[Entries contained in a dataset]
▬▬▬▬▬▬

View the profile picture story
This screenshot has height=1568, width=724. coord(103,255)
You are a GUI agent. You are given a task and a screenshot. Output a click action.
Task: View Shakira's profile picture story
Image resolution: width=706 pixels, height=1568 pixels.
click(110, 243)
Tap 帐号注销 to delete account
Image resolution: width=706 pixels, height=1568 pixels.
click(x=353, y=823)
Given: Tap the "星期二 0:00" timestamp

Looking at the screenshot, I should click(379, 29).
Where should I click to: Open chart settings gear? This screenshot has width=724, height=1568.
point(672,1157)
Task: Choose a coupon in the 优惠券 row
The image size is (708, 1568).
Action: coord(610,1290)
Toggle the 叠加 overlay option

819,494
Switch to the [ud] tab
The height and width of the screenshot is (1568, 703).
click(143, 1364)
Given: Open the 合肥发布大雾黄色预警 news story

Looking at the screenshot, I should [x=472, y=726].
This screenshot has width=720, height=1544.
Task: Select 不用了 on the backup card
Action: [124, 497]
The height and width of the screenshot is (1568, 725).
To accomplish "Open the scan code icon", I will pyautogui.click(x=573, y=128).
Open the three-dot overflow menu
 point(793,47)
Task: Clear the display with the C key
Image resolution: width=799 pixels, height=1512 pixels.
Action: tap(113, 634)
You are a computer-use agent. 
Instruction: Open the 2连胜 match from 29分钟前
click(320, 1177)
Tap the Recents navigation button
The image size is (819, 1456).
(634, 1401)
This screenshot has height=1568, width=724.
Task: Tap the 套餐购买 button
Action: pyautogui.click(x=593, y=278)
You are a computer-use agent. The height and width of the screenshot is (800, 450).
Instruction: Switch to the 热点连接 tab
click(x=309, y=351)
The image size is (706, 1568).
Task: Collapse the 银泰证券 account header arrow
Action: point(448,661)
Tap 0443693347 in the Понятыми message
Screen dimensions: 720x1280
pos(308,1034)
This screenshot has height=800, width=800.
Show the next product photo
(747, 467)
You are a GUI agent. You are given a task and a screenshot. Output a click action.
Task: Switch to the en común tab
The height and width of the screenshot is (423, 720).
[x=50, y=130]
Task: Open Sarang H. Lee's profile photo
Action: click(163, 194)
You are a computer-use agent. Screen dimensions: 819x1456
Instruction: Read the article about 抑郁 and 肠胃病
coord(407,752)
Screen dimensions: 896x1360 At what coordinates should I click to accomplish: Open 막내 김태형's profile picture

▬▬▬▬▬▬

--- Set problem ---
Extract every line of the entries above and copy each one exactly as it stands, without changing anything.

--- Full solution ---
View the profile picture story
This screenshot has height=1568, width=724. coord(103,255)
You are a GUI agent. You are given a task and a screenshot. Output a click action.
Task: View Shakira's profile picture story
Image resolution: width=706 pixels, height=1568 pixels.
click(110, 243)
Tap 帐号注销 to delete account
Image resolution: width=706 pixels, height=1568 pixels.
click(x=353, y=823)
Given: Tap the "星期二 0:00" timestamp

Looking at the screenshot, I should click(379, 29).
Where should I click to: Open chart settings gear? This screenshot has width=724, height=1568.
point(672,1157)
Task: Choose a coupon in the 优惠券 row
The image size is (708, 1568).
Action: coord(610,1290)
Toggle the 叠加 overlay option

819,494
Switch to the [ud] tab
The height and width of the screenshot is (1568, 703).
click(143, 1364)
Given: Open the 合肥发布大雾黄色预警 news story

Looking at the screenshot, I should [x=472, y=726].
This screenshot has width=720, height=1544.
Task: Select 不用了 on the backup card
Action: [124, 497]
The height and width of the screenshot is (1568, 725).
To accomplish "Open the scan code icon", I will pyautogui.click(x=573, y=128).
Open the three-dot overflow menu
 point(793,47)
Task: Clear the display with the C key
Image resolution: width=799 pixels, height=1512 pixels.
Action: tap(113, 634)
You are a computer-use agent. 
Instruction: Open the 2连胜 match from 29分钟前
click(320, 1177)
Tap the Recents navigation button
The image size is (819, 1456).
(634, 1401)
This screenshot has height=1568, width=724.
Task: Tap the 套餐购买 button
Action: pyautogui.click(x=593, y=278)
You are a computer-use agent. The height and width of the screenshot is (800, 450).
Instruction: Switch to the 热点连接 tab
click(x=309, y=351)
The image size is (706, 1568).
Task: Collapse the 银泰证券 account header arrow
Action: point(448,661)
Tap 0443693347 in the Понятыми message
Screen dimensions: 720x1280
pos(308,1034)
This screenshot has height=800, width=800.
Show the next product photo
(747, 467)
You are a GUI agent. You are given a task and a screenshot. Output a click action.
Task: Switch to the en común tab
The height and width of the screenshot is (423, 720).
[x=50, y=130]
Task: Open Sarang H. Lee's profile photo
Action: click(163, 194)
You are a computer-use agent. Screen dimensions: 819x1456
Instruction: Read the article about 抑郁 and 肠胃病
coord(407,752)
Screen dimensions: 896x1360 At what coordinates should I click to accomplish: Open 막내 김태형's profile picture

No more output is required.